TASK DATA:
>> START
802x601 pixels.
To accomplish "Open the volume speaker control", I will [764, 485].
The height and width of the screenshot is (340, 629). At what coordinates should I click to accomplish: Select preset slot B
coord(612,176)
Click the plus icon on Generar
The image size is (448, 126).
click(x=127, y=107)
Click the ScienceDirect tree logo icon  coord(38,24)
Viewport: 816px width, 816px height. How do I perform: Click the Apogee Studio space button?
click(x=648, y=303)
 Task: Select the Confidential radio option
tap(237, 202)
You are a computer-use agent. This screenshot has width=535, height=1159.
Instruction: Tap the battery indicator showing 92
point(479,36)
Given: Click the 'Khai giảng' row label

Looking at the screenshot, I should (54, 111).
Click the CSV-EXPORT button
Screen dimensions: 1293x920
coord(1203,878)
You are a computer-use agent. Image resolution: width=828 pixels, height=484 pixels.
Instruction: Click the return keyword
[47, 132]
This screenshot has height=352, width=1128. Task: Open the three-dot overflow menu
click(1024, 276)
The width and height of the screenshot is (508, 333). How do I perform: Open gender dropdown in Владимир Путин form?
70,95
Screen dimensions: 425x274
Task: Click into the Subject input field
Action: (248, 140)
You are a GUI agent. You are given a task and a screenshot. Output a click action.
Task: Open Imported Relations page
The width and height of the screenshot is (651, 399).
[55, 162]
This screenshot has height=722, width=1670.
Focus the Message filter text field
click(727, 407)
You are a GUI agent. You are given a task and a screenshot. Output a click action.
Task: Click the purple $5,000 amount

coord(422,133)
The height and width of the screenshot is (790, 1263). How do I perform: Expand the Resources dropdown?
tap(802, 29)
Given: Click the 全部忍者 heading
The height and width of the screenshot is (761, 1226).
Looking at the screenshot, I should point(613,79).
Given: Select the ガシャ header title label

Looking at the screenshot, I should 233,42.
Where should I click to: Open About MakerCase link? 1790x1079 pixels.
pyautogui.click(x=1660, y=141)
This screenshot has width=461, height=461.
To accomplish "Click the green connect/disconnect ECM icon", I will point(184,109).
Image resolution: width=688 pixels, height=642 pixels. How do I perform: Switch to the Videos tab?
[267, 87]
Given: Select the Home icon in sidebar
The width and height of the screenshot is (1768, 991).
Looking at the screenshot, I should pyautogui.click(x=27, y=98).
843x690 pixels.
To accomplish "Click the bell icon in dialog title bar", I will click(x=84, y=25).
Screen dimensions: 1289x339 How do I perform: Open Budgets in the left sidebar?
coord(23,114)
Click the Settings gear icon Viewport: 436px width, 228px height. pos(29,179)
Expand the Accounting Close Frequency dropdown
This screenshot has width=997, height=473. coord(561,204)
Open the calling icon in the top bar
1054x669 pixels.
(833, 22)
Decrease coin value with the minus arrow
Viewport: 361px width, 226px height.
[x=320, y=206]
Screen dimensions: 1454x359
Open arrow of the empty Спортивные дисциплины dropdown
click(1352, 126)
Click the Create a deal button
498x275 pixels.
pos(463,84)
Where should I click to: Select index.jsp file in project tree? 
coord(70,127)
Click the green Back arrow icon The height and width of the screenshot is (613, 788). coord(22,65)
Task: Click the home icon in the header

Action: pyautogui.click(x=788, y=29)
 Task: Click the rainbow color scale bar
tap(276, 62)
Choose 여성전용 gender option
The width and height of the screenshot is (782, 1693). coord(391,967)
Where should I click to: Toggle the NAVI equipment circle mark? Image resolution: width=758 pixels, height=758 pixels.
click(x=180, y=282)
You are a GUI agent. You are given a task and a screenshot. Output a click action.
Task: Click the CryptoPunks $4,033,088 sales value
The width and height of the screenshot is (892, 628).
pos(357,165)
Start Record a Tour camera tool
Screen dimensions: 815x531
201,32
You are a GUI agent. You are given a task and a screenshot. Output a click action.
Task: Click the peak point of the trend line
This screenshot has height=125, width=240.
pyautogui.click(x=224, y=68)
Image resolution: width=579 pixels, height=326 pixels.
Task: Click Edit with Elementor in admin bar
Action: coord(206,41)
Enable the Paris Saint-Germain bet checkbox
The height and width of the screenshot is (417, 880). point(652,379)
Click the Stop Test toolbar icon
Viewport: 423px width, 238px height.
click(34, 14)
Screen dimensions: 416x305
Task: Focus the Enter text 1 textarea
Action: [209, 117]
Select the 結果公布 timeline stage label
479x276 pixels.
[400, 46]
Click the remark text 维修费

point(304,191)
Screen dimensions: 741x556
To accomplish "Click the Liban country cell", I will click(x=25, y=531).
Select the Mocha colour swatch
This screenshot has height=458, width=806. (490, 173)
>> END
REQUIRED WORK: Rewrite all the rows above, changing every "You are a GUI agent" to "You are a screen-control agent" and leaving everything else as it is.

TASK OUTPUT:
802x601 pixels.
To accomplish "Open the volume speaker control", I will [764, 485].
The height and width of the screenshot is (340, 629). At what coordinates should I click to accomplish: Select preset slot B
coord(612,176)
Click the plus icon on Generar
The image size is (448, 126).
click(x=127, y=107)
Click the ScienceDirect tree logo icon  coord(38,24)
Viewport: 816px width, 816px height. How do I perform: Click the Apogee Studio space button?
click(x=648, y=303)
 Task: Select the Confidential radio option
tap(237, 202)
You are a computer-use agent. This screenshot has width=535, height=1159.
Instruction: Tap the battery indicator showing 92
point(479,36)
Given: Click the 'Khai giảng' row label

Looking at the screenshot, I should (54, 111).
Click the CSV-EXPORT button
Screen dimensions: 1293x920
coord(1203,878)
You are a computer-use agent. Image resolution: width=828 pixels, height=484 pixels.
Instruction: Click the return keyword
[47, 132]
This screenshot has height=352, width=1128. Task: Open the three-dot overflow menu
click(1024, 276)
The width and height of the screenshot is (508, 333). How do I perform: Open gender dropdown in Владимир Путин form?
70,95
Screen dimensions: 425x274
Task: Click into the Subject input field
Action: (248, 140)
You are a screen-control agent. You are given a task and a screenshot. Output a click action.
Task: Open Imported Relations page
The width and height of the screenshot is (651, 399).
[55, 162]
This screenshot has height=722, width=1670.
Focus the Message filter text field
click(727, 407)
You are a screen-control agent. You are given a task and a screenshot. Output a click action.
Task: Click the purple $5,000 amount

coord(422,133)
The height and width of the screenshot is (790, 1263). How do I perform: Expand the Resources dropdown?
tap(802, 29)
Given: Click the 全部忍者 heading
The height and width of the screenshot is (761, 1226).
Looking at the screenshot, I should point(613,79).
Given: Select the ガシャ header title label

Looking at the screenshot, I should 233,42.
Where should I click to: Open About MakerCase link? 1790x1079 pixels.
pyautogui.click(x=1660, y=141)
This screenshot has width=461, height=461.
To accomplish "Click the green connect/disconnect ECM icon", I will point(184,109).
Image resolution: width=688 pixels, height=642 pixels. How do I perform: Switch to the Videos tab?
[267, 87]
Given: Select the Home icon in sidebar
The width and height of the screenshot is (1768, 991).
Looking at the screenshot, I should pyautogui.click(x=27, y=98).
843x690 pixels.
To accomplish "Click the bell icon in dialog title bar", I will click(x=84, y=25).
Screen dimensions: 1289x339 How do I perform: Open Budgets in the left sidebar?
coord(23,114)
Click the Settings gear icon Viewport: 436px width, 228px height. pos(29,179)
Expand the Accounting Close Frequency dropdown
This screenshot has width=997, height=473. coord(561,204)
Open the calling icon in the top bar
1054x669 pixels.
(833, 22)
Decrease coin value with the minus arrow
Viewport: 361px width, 226px height.
[x=320, y=206]
Screen dimensions: 1454x359
Open arrow of the empty Спортивные дисциплины dropdown
click(1352, 126)
Click the Create a deal button
498x275 pixels.
pos(463,84)
Where should I click to: Select index.jsp file in project tree? 
coord(70,127)
Click the green Back arrow icon The height and width of the screenshot is (613, 788). coord(22,65)
Task: Click the home icon in the header

Action: pyautogui.click(x=788, y=29)
 Task: Click the rainbow color scale bar
tap(276, 62)
Choose 여성전용 gender option
The width and height of the screenshot is (782, 1693). coord(391,967)
Where should I click to: Toggle the NAVI equipment circle mark? Image resolution: width=758 pixels, height=758 pixels.
click(x=180, y=282)
You are a screen-control agent. You are given a task and a screenshot. Output a click action.
Task: Click the CryptoPunks $4,033,088 sales value
The width and height of the screenshot is (892, 628).
pos(357,165)
Start Record a Tour camera tool
Screen dimensions: 815x531
201,32
You are a screen-control agent. You are given a task and a screenshot. Output a click action.
Task: Click the peak point of the trend line
This screenshot has height=125, width=240.
pyautogui.click(x=224, y=68)
Image resolution: width=579 pixels, height=326 pixels.
Task: Click Edit with Elementor in admin bar
Action: coord(206,41)
Enable the Paris Saint-Germain bet checkbox
The height and width of the screenshot is (417, 880). point(652,379)
Click the Stop Test toolbar icon
Viewport: 423px width, 238px height.
click(34, 14)
Screen dimensions: 416x305
Task: Focus the Enter text 1 textarea
Action: [209, 117]
Select the 結果公布 timeline stage label
479x276 pixels.
[400, 46]
Click the remark text 维修费

point(304,191)
Screen dimensions: 741x556
To accomplish "Click the Liban country cell", I will click(x=25, y=531).
Select the Mocha colour swatch
This screenshot has height=458, width=806. (490, 173)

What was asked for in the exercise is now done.